> _Material to process_
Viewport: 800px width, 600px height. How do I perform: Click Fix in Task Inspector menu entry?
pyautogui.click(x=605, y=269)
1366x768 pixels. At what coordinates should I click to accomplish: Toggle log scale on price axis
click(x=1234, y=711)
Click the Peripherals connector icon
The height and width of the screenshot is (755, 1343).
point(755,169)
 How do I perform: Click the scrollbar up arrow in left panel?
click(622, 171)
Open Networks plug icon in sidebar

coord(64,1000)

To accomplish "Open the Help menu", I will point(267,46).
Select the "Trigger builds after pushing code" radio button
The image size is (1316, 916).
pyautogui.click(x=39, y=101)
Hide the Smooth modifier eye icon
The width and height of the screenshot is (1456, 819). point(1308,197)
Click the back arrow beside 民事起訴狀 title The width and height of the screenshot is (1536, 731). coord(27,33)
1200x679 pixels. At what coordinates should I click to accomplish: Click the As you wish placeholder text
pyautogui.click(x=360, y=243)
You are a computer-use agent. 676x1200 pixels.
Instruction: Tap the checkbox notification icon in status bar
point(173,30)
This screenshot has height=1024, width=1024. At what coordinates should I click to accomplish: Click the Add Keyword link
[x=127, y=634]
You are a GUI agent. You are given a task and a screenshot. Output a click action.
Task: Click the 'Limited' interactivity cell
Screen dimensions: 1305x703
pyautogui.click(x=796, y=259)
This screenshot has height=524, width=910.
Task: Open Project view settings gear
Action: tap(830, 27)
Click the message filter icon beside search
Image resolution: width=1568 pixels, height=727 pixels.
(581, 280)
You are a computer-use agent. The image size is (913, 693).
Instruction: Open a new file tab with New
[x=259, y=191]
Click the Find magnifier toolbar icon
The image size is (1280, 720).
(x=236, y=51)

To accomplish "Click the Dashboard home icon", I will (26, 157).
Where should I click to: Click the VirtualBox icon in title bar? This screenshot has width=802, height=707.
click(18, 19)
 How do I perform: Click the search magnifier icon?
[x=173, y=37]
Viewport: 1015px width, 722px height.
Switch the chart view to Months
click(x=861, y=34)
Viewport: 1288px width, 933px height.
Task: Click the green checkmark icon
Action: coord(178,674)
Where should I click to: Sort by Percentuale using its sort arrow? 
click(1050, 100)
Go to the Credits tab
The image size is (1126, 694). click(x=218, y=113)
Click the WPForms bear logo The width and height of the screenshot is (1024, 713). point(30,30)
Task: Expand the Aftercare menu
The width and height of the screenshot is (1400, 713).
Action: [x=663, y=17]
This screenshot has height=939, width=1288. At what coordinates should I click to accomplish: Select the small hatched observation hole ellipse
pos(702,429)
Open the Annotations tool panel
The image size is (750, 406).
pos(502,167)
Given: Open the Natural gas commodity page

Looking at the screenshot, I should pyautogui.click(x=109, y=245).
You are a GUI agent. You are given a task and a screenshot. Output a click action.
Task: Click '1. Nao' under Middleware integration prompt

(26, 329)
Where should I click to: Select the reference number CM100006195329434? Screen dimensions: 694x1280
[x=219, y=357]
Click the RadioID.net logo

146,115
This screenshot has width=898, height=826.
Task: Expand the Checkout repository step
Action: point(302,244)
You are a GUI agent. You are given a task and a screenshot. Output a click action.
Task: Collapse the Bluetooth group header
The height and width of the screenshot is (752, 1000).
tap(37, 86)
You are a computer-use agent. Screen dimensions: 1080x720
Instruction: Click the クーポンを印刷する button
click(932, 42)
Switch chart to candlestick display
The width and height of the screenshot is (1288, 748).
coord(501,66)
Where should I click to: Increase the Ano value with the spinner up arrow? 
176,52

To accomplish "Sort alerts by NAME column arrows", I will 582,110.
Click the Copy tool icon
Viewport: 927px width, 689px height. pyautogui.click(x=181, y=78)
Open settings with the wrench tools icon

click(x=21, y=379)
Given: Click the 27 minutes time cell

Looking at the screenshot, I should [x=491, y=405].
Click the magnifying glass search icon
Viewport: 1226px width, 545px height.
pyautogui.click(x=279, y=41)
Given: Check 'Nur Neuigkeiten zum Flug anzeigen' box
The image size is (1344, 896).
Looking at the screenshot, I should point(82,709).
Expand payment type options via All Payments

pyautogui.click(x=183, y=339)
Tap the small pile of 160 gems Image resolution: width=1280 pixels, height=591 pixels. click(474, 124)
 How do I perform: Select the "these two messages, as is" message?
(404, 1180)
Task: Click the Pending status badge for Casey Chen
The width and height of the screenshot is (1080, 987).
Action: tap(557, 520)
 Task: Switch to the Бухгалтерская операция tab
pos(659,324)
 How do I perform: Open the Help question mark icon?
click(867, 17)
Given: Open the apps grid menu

> _Exercise prompt_
Print all of the rows above again, character for character, with nothing changed.

> _Full answer_
Viewport: 800px width, 600px height. How do I perform: Click Fix in Task Inspector menu entry?
pyautogui.click(x=605, y=269)
1366x768 pixels. At what coordinates should I click to accomplish: Toggle log scale on price axis
click(x=1234, y=711)
Click the Peripherals connector icon
The height and width of the screenshot is (755, 1343).
point(755,169)
 How do I perform: Click the scrollbar up arrow in left panel?
click(622, 171)
Open Networks plug icon in sidebar

coord(64,1000)

To accomplish "Open the Help menu", I will point(267,46).
Select the "Trigger builds after pushing code" radio button
The image size is (1316, 916).
pyautogui.click(x=39, y=101)
Hide the Smooth modifier eye icon
The width and height of the screenshot is (1456, 819). point(1308,197)
Click the back arrow beside 民事起訴狀 title The width and height of the screenshot is (1536, 731). coord(27,33)
1200x679 pixels. At what coordinates should I click to accomplish: Click the As you wish placeholder text
pyautogui.click(x=360, y=243)
You are a computer-use agent. 676x1200 pixels.
Instruction: Tap the checkbox notification icon in status bar
point(173,30)
This screenshot has height=1024, width=1024. At what coordinates should I click to accomplish: Click the Add Keyword link
[x=127, y=634]
You are a GUI agent. You are given a task and a screenshot. Output a click action.
Task: Click the 'Limited' interactivity cell
Screen dimensions: 1305x703
pyautogui.click(x=796, y=259)
This screenshot has height=524, width=910.
Task: Open Project view settings gear
Action: tap(830, 27)
Click the message filter icon beside search
Image resolution: width=1568 pixels, height=727 pixels.
(581, 280)
You are a computer-use agent. The image size is (913, 693).
Instruction: Open a new file tab with New
[x=259, y=191]
Click the Find magnifier toolbar icon
The image size is (1280, 720).
(x=236, y=51)

To accomplish "Click the Dashboard home icon", I will (26, 157).
Where should I click to: Click the VirtualBox icon in title bar? This screenshot has width=802, height=707.
click(18, 19)
 How do I perform: Click the search magnifier icon?
[x=173, y=37]
Viewport: 1015px width, 722px height.
Switch the chart view to Months
click(x=861, y=34)
Viewport: 1288px width, 933px height.
Task: Click the green checkmark icon
Action: coord(178,674)
Where should I click to: Sort by Percentuale using its sort arrow? 
click(1050, 100)
Go to the Credits tab
The image size is (1126, 694). click(x=218, y=113)
Click the WPForms bear logo The width and height of the screenshot is (1024, 713). point(30,30)
Task: Expand the Aftercare menu
The width and height of the screenshot is (1400, 713).
Action: [x=663, y=17]
This screenshot has height=939, width=1288. At what coordinates should I click to accomplish: Select the small hatched observation hole ellipse
pos(702,429)
Open the Annotations tool panel
The image size is (750, 406).
pos(502,167)
Given: Open the Natural gas commodity page

Looking at the screenshot, I should pyautogui.click(x=109, y=245).
You are a GUI agent. You are given a task and a screenshot. Output a click action.
Task: Click '1. Nao' under Middleware integration prompt

(26, 329)
Where should I click to: Select the reference number CM100006195329434? Screen dimensions: 694x1280
[x=219, y=357]
Click the RadioID.net logo

146,115
This screenshot has width=898, height=826.
Task: Expand the Checkout repository step
Action: point(302,244)
You are a GUI agent. You are given a task and a screenshot. Output a click action.
Task: Collapse the Bluetooth group header
The height and width of the screenshot is (752, 1000).
tap(37, 86)
You are a computer-use agent. Screen dimensions: 1080x720
Instruction: Click the クーポンを印刷する button
click(932, 42)
Switch chart to candlestick display
The width and height of the screenshot is (1288, 748).
coord(501,66)
Where should I click to: Increase the Ano value with the spinner up arrow? 
176,52

To accomplish "Sort alerts by NAME column arrows", I will 582,110.
Click the Copy tool icon
Viewport: 927px width, 689px height. pyautogui.click(x=181, y=78)
Open settings with the wrench tools icon

click(x=21, y=379)
Given: Click the 27 minutes time cell

Looking at the screenshot, I should [x=491, y=405].
Click the magnifying glass search icon
Viewport: 1226px width, 545px height.
pyautogui.click(x=279, y=41)
Given: Check 'Nur Neuigkeiten zum Flug anzeigen' box
The image size is (1344, 896).
Looking at the screenshot, I should point(82,709).
Expand payment type options via All Payments

pyautogui.click(x=183, y=339)
Tap the small pile of 160 gems Image resolution: width=1280 pixels, height=591 pixels. click(474, 124)
 How do I perform: Select the "these two messages, as is" message?
(404, 1180)
Task: Click the Pending status badge for Casey Chen
The width and height of the screenshot is (1080, 987).
Action: tap(557, 520)
 Task: Switch to the Бухгалтерская операция tab
pos(659,324)
 How do I perform: Open the Help question mark icon?
click(867, 17)
Given: Open the apps grid menu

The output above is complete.